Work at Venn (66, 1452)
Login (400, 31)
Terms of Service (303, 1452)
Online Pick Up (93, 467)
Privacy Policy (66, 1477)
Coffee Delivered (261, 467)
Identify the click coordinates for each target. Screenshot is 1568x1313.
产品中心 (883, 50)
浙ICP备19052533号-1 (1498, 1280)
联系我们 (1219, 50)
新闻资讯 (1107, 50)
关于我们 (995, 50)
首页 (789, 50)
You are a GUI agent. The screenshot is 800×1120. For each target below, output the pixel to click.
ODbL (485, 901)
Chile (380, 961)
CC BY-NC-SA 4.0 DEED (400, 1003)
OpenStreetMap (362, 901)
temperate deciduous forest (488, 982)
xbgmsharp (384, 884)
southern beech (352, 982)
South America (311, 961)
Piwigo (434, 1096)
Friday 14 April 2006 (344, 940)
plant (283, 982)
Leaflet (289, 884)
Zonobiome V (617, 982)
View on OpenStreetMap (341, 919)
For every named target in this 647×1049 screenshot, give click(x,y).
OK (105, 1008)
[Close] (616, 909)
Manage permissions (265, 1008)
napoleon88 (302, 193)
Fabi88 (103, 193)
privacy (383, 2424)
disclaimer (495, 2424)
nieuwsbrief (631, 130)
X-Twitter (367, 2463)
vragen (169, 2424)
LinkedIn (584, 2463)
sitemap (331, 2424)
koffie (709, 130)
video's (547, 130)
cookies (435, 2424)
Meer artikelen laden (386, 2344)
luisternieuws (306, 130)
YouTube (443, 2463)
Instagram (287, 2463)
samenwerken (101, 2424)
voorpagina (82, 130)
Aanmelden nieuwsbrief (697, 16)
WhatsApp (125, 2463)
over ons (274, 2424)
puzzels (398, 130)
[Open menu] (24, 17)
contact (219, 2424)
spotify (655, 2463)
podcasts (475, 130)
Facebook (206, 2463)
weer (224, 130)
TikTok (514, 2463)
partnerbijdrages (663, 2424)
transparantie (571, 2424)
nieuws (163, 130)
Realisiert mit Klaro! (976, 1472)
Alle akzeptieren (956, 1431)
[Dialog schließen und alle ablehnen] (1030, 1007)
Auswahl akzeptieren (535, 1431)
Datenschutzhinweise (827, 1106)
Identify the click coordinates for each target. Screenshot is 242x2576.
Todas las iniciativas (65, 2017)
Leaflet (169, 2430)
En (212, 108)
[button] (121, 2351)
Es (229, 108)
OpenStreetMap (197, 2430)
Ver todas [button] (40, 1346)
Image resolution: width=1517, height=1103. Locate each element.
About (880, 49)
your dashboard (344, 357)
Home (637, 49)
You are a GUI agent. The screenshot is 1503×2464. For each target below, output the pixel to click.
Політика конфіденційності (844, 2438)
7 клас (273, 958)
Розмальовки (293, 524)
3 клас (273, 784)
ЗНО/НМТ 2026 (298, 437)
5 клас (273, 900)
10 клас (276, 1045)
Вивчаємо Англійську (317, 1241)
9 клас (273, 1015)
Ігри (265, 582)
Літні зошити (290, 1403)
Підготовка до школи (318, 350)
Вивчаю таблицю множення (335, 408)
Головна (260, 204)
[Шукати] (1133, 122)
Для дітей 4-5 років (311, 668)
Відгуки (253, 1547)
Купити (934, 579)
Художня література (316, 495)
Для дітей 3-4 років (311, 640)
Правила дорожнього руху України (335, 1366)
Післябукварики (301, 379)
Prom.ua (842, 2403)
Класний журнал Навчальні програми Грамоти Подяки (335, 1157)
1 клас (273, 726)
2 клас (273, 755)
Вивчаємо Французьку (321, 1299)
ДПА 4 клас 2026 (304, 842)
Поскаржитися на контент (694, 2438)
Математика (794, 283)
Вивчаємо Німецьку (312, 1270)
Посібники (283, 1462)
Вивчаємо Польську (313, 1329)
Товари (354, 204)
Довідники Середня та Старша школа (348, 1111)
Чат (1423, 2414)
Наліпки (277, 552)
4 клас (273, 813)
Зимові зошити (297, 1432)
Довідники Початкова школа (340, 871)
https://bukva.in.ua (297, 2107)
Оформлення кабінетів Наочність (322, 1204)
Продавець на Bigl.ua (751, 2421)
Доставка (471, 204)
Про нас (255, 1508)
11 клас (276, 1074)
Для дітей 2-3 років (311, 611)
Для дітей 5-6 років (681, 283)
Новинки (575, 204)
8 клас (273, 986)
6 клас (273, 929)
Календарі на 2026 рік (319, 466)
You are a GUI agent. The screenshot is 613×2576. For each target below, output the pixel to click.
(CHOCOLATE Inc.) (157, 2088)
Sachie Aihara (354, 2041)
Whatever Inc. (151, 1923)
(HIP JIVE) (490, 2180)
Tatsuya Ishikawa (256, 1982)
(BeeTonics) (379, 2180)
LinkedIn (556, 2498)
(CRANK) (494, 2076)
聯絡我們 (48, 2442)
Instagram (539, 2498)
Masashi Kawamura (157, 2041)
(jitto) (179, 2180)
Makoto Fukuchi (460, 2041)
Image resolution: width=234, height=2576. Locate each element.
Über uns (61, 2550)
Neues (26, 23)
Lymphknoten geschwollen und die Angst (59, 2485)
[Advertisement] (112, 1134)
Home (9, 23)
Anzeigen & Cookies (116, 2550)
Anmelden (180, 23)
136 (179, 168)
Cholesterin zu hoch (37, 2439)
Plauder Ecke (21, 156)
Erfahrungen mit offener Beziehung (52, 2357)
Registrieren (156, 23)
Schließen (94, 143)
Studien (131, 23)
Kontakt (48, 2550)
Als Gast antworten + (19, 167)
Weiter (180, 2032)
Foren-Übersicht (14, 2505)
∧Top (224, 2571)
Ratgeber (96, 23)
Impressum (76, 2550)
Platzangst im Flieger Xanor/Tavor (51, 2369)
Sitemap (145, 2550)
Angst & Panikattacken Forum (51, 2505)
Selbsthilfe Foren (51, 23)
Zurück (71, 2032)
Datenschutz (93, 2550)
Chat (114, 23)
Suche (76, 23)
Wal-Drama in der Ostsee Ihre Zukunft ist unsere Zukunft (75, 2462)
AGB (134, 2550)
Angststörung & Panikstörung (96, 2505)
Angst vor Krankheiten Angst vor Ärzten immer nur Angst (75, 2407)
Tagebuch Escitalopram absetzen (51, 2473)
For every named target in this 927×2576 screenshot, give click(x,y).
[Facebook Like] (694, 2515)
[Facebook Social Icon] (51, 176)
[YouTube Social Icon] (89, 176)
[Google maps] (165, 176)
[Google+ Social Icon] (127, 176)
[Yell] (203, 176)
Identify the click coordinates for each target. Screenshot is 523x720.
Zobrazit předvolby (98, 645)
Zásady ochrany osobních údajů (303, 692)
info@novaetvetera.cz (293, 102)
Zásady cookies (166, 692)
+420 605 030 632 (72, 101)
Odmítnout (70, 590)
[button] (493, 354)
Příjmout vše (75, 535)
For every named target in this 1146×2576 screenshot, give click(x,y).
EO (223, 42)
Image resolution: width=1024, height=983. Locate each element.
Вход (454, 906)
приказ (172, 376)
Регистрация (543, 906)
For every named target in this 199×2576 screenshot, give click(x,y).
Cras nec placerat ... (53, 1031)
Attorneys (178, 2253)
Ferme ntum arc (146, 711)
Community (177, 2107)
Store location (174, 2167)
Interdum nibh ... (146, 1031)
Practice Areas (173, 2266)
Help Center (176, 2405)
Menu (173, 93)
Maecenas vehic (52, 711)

□ □ □ □ □ □ □

◆ 과제 목표
위 항목에서 "Identify"라는 문자열이 들어 있는 줄을 모두 세고, 그 개수만 숫자로 답하세요. 대소문자는 구분합니다.

◆ 과제 정답
3